Louis Fortier regarde le monde à travers un objectif grand angle, ce qui ne l’empêche pas –science d’aujourd’hui oblige!– de faire le zoom sur une spécialité: la dynamique des stades larvaires de poisson. Sa spécialité l’a amené à faire, entre autres, des recherches sur la morue Atlantique et sur plusieurs autres espèces. «Mais je garde toujours un intérêt pour tout ce qui tourne autour de ma discipline, dont la paléontologie et l’archéologie. Je ne me suis jamais concentré au point de ne plus rien voir d’autre que ma spécialité.»
Tout semble «chouette», dans la vie de ce chercheur à l’aube de la cinquantaine, que l’émission Les années-lumière de Radio-Canada a couronné Scientifique de l’année 2004. Chouette, un qualificatif que Louis Fortier affectionne et qui décrit d’abord le plaisir de faire de la recherche, perdu dans l’immensité arctique. «Travailler sur la banquise, c’est très chouette. Le milieu est très exotique: il faut aller sur Mars pour trouver un paysage aussi fascinant! C’est vraiment l’aventure.»
Les milieux extrêmes l’attirent depuis son enfance. «J’ai grandi près du fleuve. L’hiver, nous marchions sur la banquise, au grand désespoir de ma mère qui aurait préféré nous voir loin des glaces instables. J’étais fasciné par ce monde un peu étrange.»

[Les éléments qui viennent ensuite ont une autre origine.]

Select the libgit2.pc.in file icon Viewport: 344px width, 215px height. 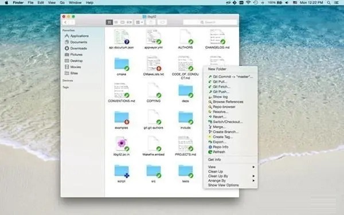pos(122,144)
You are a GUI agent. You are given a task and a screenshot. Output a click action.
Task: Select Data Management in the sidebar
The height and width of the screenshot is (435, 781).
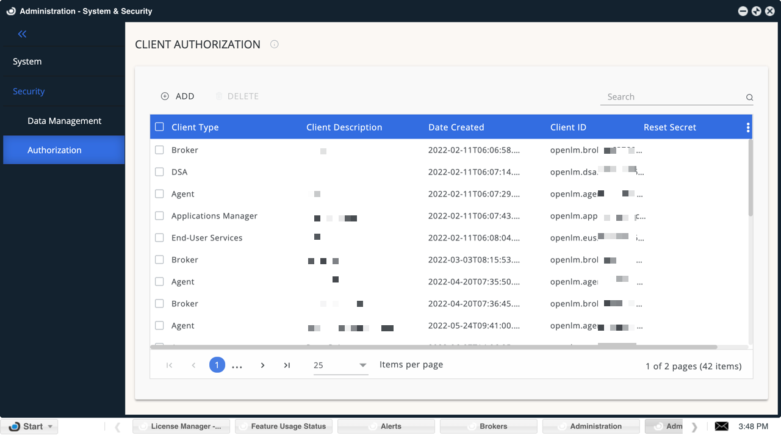(x=65, y=120)
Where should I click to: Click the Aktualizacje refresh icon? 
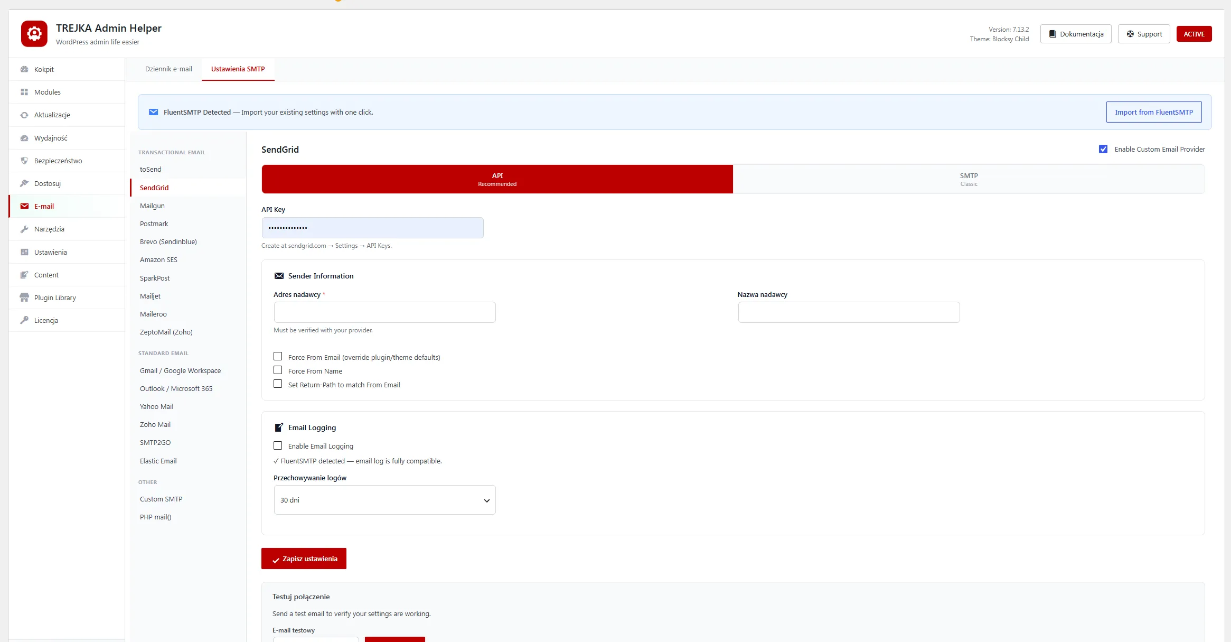[24, 115]
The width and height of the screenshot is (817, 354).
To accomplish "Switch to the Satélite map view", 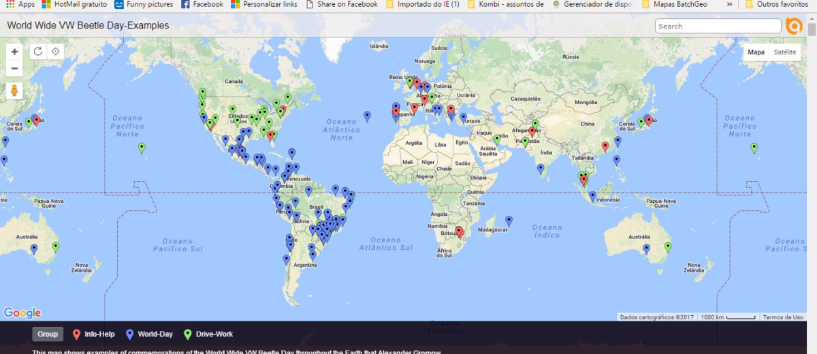I will pyautogui.click(x=785, y=52).
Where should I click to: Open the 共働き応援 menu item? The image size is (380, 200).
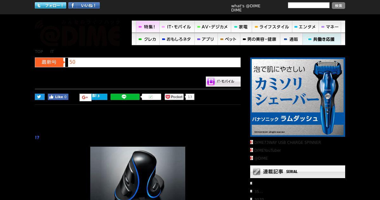pos(322,39)
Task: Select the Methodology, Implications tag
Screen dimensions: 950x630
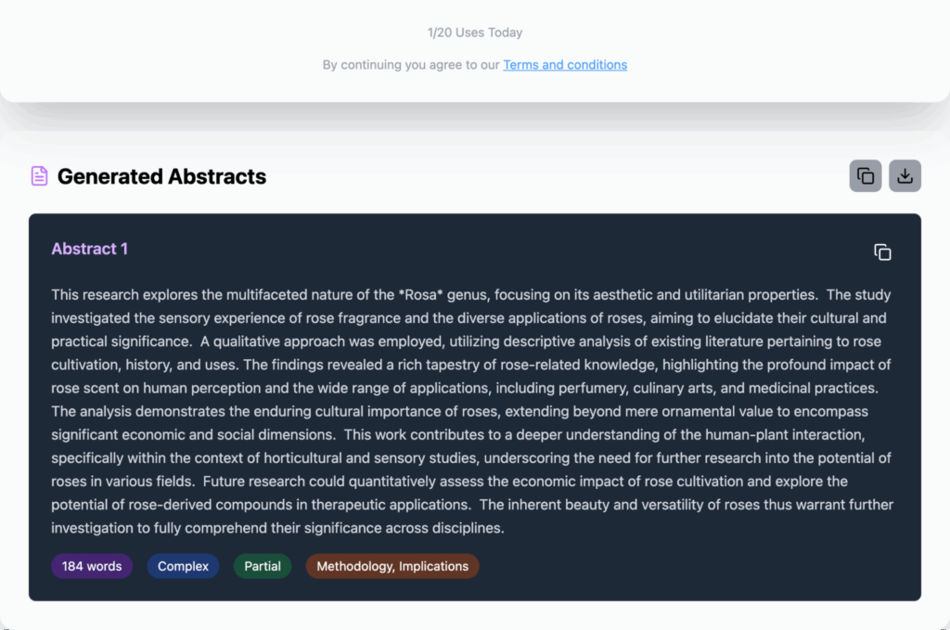Action: (392, 566)
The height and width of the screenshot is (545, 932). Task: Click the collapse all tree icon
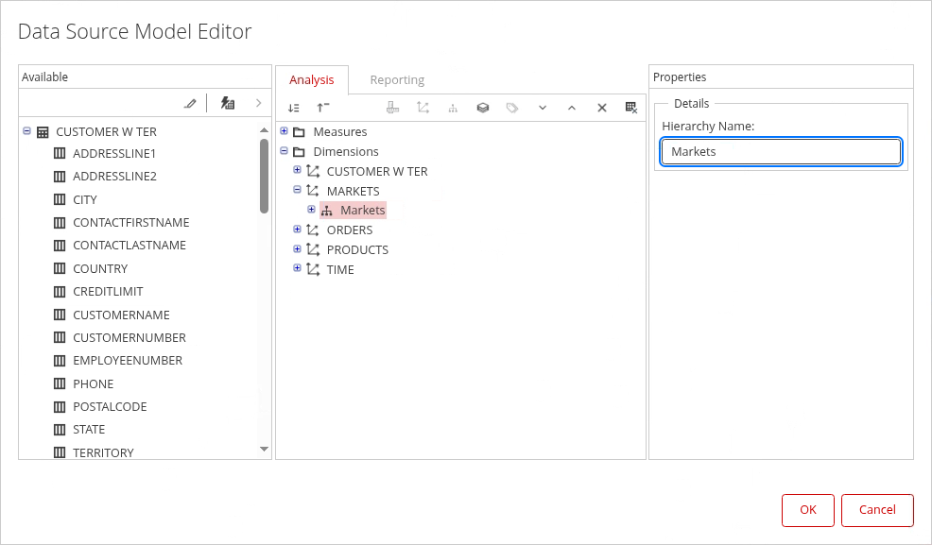pyautogui.click(x=323, y=108)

Chouette décrit aussi son plaisir de travailler avec des collègues de partout dans le monde et aussi avec ses collègues étudiants. M. Fortier est heureux et fier de voir ces derniers s’intégrer parfaitement dans un réseau international de recherche. «Je me rappelle mes premiers congrès internationaux. Je rasais les murs. Eux, ils sont très à l’aise parce qu’ils connaissent déjà beaucoup de monde sur la planète.»
Une aventure internationale
Son statut d’océanographe respecté, son intérêt pour un grand nombre de disciplines ainsi que son fort penchant pour la convivialité font de Louis Fortier un rassembleur tout désigné. Il ne faut donc pas se surprendre de le trouver à la tête de Québec-Océan, un groupe interuniversitaire de chercheurs québécois en océanographie (autrefois connu sous le nom de GIROQ).
Il est aussi chef de mission de la Canadian Arctic Shelf Exchange Study (CASES), sans doute l’une des missions scientifiques les plus importantes dans l’histoire du Canada. Chargé d’étudier les effets des changements climatiques dans l’Arctique, ce programme de recherche amorcé en 2002 s’étendra au moins jusqu’en 2007. Le Conseil de recherche en sciences naturelles et en génie du Canada y injecte une dizaine de millions de dollars. En prime: l’Amundsen, un brise-glace transformé en navire scientifique grâce aux 27,7 millions$ de la Fondation canadienne pour l’innovation; équipage compris, gracieuseté de Pêches et Océans Canada.
Habituellement, dans les expéditions du même genre, chaque équipe nationale réalise son propre projet de recherche, selon un horaire rigide établi au moins deux ans à l’avance. Mais l’aventure de l’Amundsen est unique à bien des égards. D’abord, l’équipage fourni par la Garde côtière canadienne est très souple. «Ils adaptent rapidement le plan de mission selon les besoins de la recherche, ce qui est très rarement le cas ailleurs.» Ensuite, avec CASES, on voit souvent un Canadien qui travaille avec un Polonais, un Russe, un Japonais et un Espagnol sur un projet donné.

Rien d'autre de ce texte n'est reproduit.